#### [EXERCISE]
Exclude the pictures, then copy word for word the lines running from the beginning of the records through the line with "Viewport: 985px width, 557px height.".

#### [MATERIAL TO PROCESS]
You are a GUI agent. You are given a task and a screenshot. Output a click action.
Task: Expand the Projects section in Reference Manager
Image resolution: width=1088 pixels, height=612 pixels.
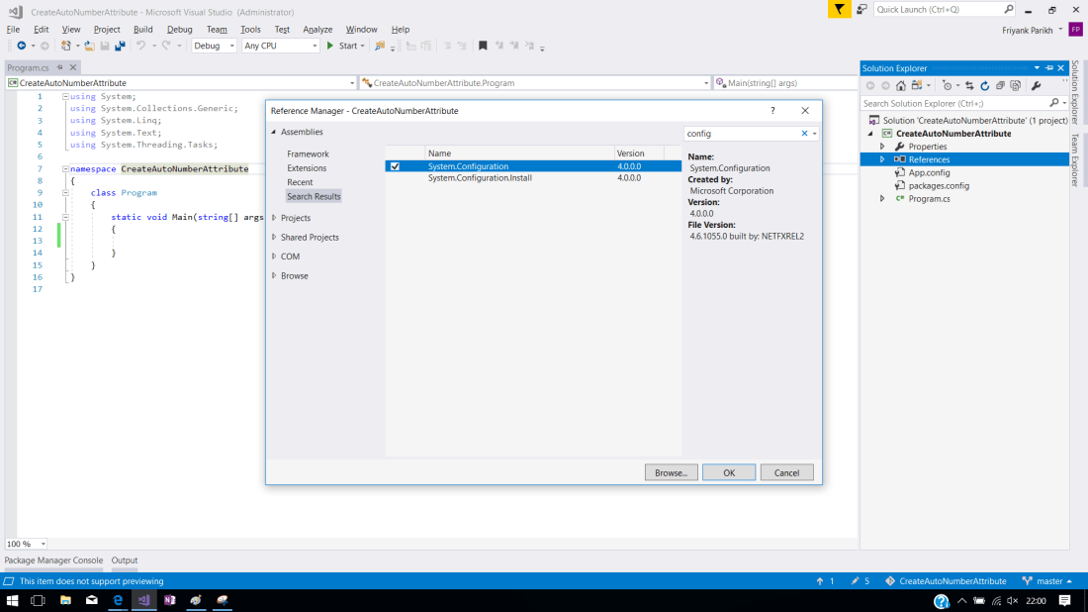(x=274, y=218)
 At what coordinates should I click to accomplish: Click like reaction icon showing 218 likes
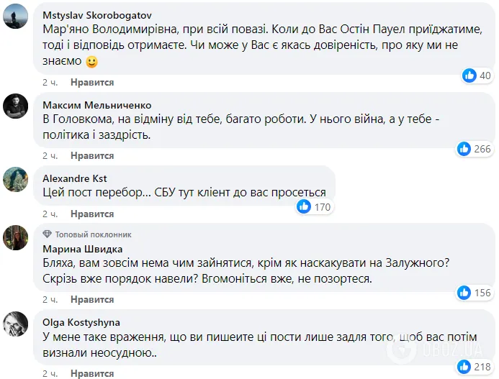click(x=466, y=367)
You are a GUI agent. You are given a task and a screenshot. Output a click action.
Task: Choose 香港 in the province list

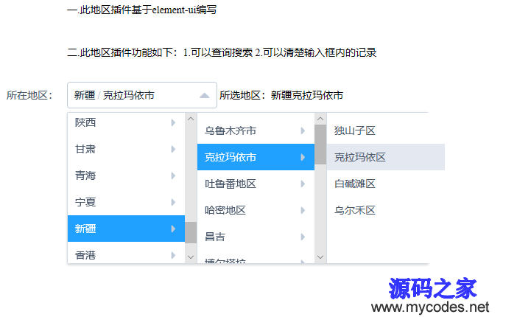click(126, 254)
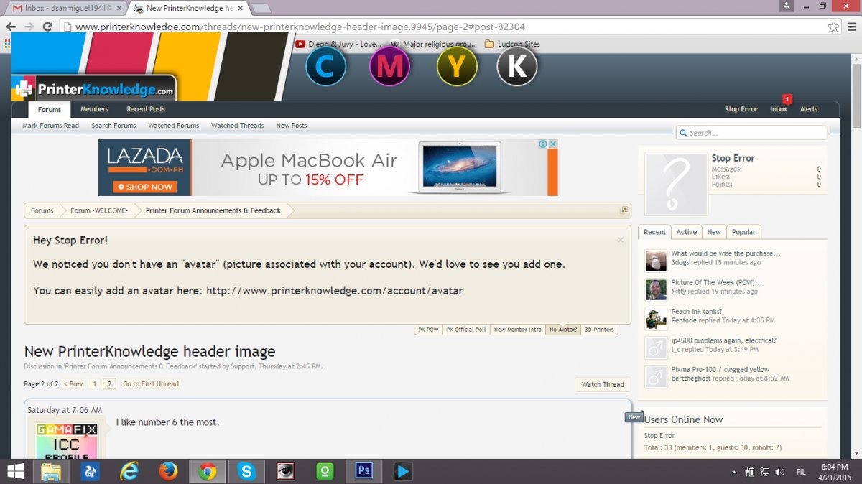The width and height of the screenshot is (862, 484).
Task: Open the Inbox with notification badge
Action: (x=779, y=109)
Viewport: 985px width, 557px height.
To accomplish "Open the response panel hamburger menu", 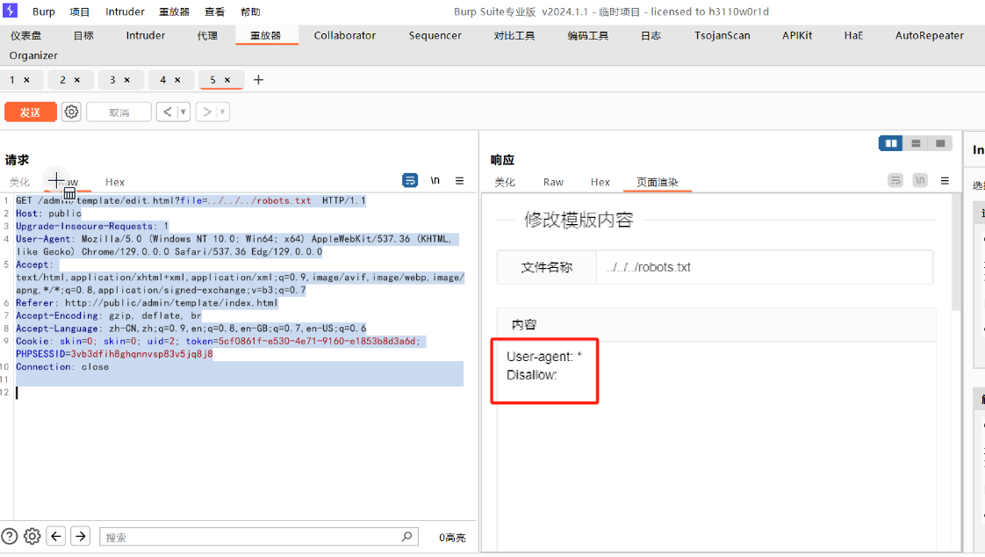I will (x=945, y=181).
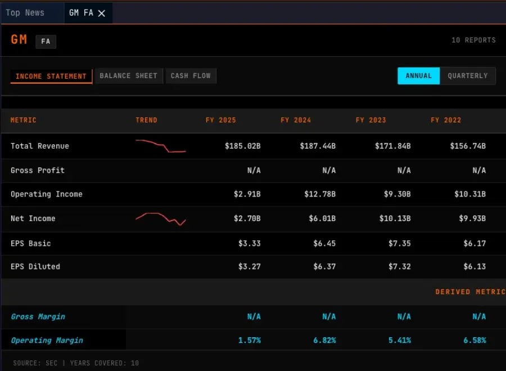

#### [ANSWER SPACE]
You are a GUI agent. You are given a task and a screenshot. Output a click action.
Task: Expand the Projects section in Reference Manager
Image resolution: width=1088 pixels, height=612 pixels.
(x=274, y=218)
 At what coordinates should I click to accomplish: Click like reaction icon showing 218 likes
click(x=466, y=367)
You are a GUI agent. You are given a task and a screenshot. Output a click action.
Task: Choose 香港 in the province list

click(126, 254)
The width and height of the screenshot is (862, 484).
Task: Open the Inbox with notification badge
Action: (x=779, y=109)
Viewport: 985px width, 557px height.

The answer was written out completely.